Question: why use the weight as exponent?
Misc:
They don't provide much details regarding the specific number of parameters used. For a valid comparison across models, it would seem fair to use the same FLOPs.
They also report that AUC and MSE gains on view through rate and view completion ratio respectively, yields gains in online metrics.
I like their "expert utilization" analysis, where they plot the mean and std of each expert's weight distribution, to show that the experts learned by the PLE are more differentiated than that learned by MMOE and multi-layer MMOE.
I'm trying to make a habit of paying attention to the dataset used. An average idea can show promise on easy datasets like MNIST.
Datasets used:
proprietary dataset: user logs from the video recommender system serving Tencent News during 8 days. 46.9M users, 2.7M videos, 995M samples.
census income dataset (public): contains 299,285 samples and 40 features extracted from the 1994 census database. Task 1 aims to predict whether the income exceeds 50k, task 2 aims to predict whether a person was never married.
Ali-CPP dataset (public): 84M samples extracted from Taobao's recommender system (what is Taobao?). click through rate and conversion rate are two tasks modeling actions of click and purchase in the dataset.
architecture
main ideas:
PLE separates task-common and task-specific experts to avoid parameter conflicts resulting from complex task correlations
for each expert, a customized gate control fuses signals from the task specific experts and shared experts, based on a softmax + linear transformation of the expert's input (to handle sample dependent correlations between tasks).
multiple such "extraction network" progressively separate task-specific and task-common representations
The network is composed of multiple "extraction network" layers. In the figure above, each extraction network is composed of:
expert module A, which contains multiple sub-networks. It is responsible for extracting task specific patterns. It outputs a vector EA.
expert module B, outputting: EB.
shared expert module, responsible for learning shared patterns, outputting: ES
After each expert lies a customized gate control which fuses experts together, depending on the input or the lower-level fusion output. The reasoning is that the importance of each task varies a lot across inputs, and it is thus suboptimal to learn static weights for all samples (which results in the "seesaw" phenomenon). Let's look at the output of the gate control after expert A at level i:
g(A,i)=softmax(W(A,i)g(A,i−1))⊗[EA,ES]
where g(A,0) is set to the input x and W(A,i) is a parameter matrix. The gating weights, generated by the softmax, thus only depend on the input.
For the gate control after the shared expert, we concatenate all experts: [EA,EB,ES].

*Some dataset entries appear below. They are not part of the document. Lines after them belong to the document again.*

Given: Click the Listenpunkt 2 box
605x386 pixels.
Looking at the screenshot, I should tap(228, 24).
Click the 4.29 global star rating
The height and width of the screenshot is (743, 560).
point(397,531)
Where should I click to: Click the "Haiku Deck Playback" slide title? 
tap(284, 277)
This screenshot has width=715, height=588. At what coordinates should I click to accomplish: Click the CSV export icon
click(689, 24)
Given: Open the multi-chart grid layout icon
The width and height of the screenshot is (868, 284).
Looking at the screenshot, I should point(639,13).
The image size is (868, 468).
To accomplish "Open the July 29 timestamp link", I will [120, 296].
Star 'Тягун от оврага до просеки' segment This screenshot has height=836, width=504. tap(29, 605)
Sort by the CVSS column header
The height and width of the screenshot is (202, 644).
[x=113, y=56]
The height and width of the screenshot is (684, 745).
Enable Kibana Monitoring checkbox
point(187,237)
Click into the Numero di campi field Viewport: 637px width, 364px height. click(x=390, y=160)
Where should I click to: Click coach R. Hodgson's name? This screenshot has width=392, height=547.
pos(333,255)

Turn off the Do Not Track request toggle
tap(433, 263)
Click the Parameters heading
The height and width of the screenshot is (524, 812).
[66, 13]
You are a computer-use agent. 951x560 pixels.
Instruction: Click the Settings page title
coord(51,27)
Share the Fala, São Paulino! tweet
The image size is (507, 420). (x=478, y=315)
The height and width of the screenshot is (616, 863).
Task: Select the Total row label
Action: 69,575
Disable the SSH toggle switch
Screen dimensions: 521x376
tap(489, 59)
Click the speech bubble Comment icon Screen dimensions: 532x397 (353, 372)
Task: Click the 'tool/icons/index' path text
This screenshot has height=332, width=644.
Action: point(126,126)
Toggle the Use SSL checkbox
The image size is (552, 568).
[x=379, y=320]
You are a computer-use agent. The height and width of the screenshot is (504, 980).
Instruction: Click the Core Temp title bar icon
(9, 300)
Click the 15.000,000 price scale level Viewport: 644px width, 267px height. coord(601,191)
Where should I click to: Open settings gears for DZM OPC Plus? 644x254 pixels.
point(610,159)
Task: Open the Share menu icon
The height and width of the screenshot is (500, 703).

They jointly optimize all tasks in a weighed sum of losses. They mention the challenge of sequential user actions, causing the training space of different tasks to differ. For instance, a user can only share or comment after clicking on the item. Thus the set we would use for training "comment rate" is a subset of the set we would use to train "click rate". For rows that fall out of the training set on a specific task, they ignore the corresponding loss term.
comparison with MMOE
MMOE treats all experts equally and without differentiation, while PLE explicitly separates task-common and task-specific experts. While the MMOE theoretically contains this specification, it doesn't converge to it practice, as it requires setting some connections to zero.
Because the correlation patterns between view through rate (VTR) and view completion rate (VCR) is complex and "sample dependent", MMOE barely improves upon VCR mean squared error and VTR AUC.